To do:
When you reach the line containing "Where should I click to: Click the Općine" in the data below, begin returning lines exactly as written, and stop once the line containing "Given: Give impala45's review a thumbs up" has been returned.

Available data:
-=-=-

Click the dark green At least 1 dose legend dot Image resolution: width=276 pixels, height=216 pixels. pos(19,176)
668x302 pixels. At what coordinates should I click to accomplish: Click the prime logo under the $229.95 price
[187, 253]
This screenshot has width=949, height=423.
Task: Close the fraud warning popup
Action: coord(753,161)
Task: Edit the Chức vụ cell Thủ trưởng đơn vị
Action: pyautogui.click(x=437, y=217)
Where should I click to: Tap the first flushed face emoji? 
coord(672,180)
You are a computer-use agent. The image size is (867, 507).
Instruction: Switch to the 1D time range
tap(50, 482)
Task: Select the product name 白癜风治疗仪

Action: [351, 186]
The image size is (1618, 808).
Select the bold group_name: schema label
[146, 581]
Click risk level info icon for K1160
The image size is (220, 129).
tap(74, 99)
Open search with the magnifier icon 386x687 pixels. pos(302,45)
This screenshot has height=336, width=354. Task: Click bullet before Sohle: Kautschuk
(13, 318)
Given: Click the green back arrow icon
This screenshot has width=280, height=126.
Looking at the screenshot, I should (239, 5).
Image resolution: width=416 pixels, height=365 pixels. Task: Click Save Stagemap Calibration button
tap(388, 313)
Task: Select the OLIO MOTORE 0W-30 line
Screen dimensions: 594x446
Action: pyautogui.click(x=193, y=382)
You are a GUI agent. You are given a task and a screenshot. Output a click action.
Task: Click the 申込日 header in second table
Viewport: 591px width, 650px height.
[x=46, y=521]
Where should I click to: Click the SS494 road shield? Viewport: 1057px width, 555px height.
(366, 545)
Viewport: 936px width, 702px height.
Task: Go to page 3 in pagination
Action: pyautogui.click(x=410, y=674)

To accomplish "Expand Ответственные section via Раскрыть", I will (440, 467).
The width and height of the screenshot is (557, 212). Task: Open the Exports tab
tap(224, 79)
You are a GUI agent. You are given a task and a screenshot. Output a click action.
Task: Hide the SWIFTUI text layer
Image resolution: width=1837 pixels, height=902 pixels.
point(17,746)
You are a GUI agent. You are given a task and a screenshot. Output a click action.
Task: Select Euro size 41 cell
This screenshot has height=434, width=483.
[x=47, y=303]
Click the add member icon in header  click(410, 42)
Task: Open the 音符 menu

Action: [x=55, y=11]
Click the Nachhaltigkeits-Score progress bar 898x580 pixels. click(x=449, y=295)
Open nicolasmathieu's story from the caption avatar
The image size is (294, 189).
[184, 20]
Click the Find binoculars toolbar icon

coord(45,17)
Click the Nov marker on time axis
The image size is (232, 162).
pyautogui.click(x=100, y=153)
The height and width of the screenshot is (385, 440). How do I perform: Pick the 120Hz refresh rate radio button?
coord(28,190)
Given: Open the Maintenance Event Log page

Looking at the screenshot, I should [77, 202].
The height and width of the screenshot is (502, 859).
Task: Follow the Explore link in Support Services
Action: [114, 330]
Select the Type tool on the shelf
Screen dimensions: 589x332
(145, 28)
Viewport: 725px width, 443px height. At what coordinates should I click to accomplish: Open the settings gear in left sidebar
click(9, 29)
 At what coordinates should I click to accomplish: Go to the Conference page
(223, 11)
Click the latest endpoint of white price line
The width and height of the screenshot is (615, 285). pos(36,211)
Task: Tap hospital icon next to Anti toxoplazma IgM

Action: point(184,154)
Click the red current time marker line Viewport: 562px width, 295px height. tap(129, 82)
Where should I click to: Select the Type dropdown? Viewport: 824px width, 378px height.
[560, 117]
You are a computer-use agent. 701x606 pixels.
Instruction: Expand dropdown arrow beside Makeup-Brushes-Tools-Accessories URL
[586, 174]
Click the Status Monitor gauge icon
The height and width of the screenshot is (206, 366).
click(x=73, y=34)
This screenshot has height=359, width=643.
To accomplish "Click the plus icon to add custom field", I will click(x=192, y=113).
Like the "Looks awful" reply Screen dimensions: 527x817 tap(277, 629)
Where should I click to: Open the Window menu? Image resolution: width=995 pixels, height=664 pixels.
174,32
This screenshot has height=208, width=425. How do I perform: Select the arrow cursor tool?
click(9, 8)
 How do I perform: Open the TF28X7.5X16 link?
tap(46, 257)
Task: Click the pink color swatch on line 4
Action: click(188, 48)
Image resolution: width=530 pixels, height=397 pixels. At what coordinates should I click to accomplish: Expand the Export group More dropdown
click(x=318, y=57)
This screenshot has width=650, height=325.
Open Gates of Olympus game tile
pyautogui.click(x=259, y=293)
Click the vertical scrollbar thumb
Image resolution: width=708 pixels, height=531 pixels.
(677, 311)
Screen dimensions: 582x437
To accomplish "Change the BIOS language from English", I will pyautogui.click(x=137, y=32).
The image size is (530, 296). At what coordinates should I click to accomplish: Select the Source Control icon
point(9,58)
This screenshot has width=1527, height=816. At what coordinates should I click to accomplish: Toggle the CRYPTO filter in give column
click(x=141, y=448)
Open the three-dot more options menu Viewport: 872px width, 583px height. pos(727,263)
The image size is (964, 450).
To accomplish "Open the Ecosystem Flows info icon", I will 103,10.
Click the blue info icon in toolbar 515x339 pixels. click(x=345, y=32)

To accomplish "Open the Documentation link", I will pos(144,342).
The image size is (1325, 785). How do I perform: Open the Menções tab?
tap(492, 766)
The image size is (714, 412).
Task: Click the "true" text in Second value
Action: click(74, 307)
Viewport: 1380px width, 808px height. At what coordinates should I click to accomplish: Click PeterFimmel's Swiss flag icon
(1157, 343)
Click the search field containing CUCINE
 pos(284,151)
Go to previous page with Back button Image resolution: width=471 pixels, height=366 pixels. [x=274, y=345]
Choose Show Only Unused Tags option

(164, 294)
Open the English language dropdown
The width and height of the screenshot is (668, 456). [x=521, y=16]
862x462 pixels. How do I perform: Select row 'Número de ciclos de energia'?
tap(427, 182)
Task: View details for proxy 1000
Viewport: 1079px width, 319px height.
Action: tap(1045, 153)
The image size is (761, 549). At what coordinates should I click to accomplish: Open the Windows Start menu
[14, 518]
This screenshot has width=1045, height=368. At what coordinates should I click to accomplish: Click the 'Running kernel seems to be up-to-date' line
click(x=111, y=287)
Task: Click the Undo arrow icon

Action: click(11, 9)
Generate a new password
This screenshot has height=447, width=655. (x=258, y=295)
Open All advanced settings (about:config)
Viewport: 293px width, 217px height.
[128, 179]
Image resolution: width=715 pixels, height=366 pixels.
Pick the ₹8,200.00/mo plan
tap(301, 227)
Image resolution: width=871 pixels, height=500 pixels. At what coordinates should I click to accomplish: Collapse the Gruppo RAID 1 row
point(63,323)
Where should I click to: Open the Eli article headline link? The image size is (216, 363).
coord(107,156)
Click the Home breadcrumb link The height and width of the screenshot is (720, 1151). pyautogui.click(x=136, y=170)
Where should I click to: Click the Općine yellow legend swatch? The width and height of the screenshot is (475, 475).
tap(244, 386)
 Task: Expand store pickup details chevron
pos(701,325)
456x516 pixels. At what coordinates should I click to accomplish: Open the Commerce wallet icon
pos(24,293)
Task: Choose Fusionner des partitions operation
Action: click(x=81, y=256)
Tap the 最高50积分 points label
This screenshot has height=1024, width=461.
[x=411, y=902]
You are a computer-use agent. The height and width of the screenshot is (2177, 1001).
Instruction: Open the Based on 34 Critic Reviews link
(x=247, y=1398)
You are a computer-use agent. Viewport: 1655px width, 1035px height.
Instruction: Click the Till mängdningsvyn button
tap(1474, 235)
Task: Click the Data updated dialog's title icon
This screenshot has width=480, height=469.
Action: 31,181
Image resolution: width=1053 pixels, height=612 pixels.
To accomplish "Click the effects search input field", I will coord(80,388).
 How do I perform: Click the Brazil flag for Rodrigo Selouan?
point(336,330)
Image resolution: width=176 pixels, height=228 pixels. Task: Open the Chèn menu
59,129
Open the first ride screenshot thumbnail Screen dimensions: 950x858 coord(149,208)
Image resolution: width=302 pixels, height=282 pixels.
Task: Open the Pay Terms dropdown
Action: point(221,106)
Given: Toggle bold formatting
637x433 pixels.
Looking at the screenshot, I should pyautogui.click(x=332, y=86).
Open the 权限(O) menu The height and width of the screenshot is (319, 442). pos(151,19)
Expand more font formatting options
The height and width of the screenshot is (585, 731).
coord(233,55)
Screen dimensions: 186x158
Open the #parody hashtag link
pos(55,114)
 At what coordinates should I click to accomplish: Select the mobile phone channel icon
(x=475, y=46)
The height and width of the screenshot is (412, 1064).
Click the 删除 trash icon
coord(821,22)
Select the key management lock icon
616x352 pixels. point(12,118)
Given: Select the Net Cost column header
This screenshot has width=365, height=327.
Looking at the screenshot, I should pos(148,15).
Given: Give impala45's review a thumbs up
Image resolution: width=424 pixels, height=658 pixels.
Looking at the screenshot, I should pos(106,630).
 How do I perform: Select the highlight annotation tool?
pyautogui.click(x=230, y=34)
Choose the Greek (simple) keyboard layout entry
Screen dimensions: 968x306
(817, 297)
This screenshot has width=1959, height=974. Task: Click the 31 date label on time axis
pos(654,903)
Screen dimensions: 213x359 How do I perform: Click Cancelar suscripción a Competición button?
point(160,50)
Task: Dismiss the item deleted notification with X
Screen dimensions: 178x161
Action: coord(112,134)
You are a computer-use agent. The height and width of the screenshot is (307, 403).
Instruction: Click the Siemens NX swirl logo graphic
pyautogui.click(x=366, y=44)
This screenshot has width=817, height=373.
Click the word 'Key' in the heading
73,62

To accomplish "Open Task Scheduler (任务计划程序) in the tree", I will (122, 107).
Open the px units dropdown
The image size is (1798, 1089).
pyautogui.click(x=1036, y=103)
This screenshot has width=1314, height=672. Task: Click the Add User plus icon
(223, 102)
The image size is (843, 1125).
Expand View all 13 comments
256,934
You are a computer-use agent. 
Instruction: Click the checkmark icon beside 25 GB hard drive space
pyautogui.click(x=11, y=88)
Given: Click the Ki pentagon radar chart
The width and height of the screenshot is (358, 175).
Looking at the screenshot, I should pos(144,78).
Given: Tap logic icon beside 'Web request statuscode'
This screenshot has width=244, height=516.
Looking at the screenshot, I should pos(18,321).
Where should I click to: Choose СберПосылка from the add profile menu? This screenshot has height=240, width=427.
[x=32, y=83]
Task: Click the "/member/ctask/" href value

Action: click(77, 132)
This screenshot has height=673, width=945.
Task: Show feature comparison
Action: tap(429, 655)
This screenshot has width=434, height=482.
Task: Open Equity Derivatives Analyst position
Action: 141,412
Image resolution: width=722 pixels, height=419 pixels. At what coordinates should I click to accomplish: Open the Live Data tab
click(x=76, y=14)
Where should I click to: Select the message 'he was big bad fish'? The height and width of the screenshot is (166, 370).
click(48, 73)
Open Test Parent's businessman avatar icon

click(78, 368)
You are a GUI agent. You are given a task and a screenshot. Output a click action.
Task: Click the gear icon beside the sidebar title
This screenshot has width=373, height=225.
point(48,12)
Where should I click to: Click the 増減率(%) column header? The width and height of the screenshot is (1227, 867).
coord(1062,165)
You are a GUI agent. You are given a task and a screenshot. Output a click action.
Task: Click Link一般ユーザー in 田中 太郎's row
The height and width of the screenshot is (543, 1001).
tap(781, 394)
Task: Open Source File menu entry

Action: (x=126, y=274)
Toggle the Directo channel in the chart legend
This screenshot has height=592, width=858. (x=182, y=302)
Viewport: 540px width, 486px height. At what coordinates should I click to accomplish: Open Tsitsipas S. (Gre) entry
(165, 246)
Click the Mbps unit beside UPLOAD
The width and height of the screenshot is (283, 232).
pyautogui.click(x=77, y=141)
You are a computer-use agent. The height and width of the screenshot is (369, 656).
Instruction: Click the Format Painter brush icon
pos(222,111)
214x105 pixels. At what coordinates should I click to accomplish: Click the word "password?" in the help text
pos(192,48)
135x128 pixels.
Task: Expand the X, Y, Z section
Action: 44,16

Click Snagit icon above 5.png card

-=-=-

Your response:
Where should I click to: Click the Općine yellow legend swatch? The width and height of the screenshot is (475, 475).
tap(244, 386)
 Task: Expand store pickup details chevron
pos(701,325)
456x516 pixels. At what coordinates should I click to accomplish: Open the Commerce wallet icon
pos(24,293)
Task: Choose Fusionner des partitions operation
Action: click(x=81, y=256)
Tap the 最高50积分 points label
This screenshot has height=1024, width=461.
[x=411, y=902]
You are a computer-use agent. The height and width of the screenshot is (2177, 1001).
Instruction: Open the Based on 34 Critic Reviews link
(x=247, y=1398)
You are a computer-use agent. Viewport: 1655px width, 1035px height.
Instruction: Click the Till mängdningsvyn button
tap(1474, 235)
Task: Click the Data updated dialog's title icon
This screenshot has width=480, height=469.
Action: 31,181
Image resolution: width=1053 pixels, height=612 pixels.
To accomplish "Click the effects search input field", I will coord(80,388).
 How do I perform: Click the Brazil flag for Rodrigo Selouan?
point(336,330)
Image resolution: width=176 pixels, height=228 pixels. Task: Open the Chèn menu
59,129
Open the first ride screenshot thumbnail Screen dimensions: 950x858 coord(149,208)
Image resolution: width=302 pixels, height=282 pixels.
Task: Open the Pay Terms dropdown
Action: point(221,106)
Given: Toggle bold formatting
637x433 pixels.
Looking at the screenshot, I should pyautogui.click(x=332, y=86).
Open the 权限(O) menu The height and width of the screenshot is (319, 442). pos(151,19)
Expand more font formatting options
The height and width of the screenshot is (585, 731).
coord(233,55)
Screen dimensions: 186x158
Open the #parody hashtag link
pos(55,114)
 At what coordinates should I click to accomplish: Select the mobile phone channel icon
(x=475, y=46)
The height and width of the screenshot is (412, 1064).
Click the 删除 trash icon
coord(821,22)
Select the key management lock icon
616x352 pixels. point(12,118)
Given: Select the Net Cost column header
This screenshot has width=365, height=327.
Looking at the screenshot, I should pos(148,15).
Given: Give impala45's review a thumbs up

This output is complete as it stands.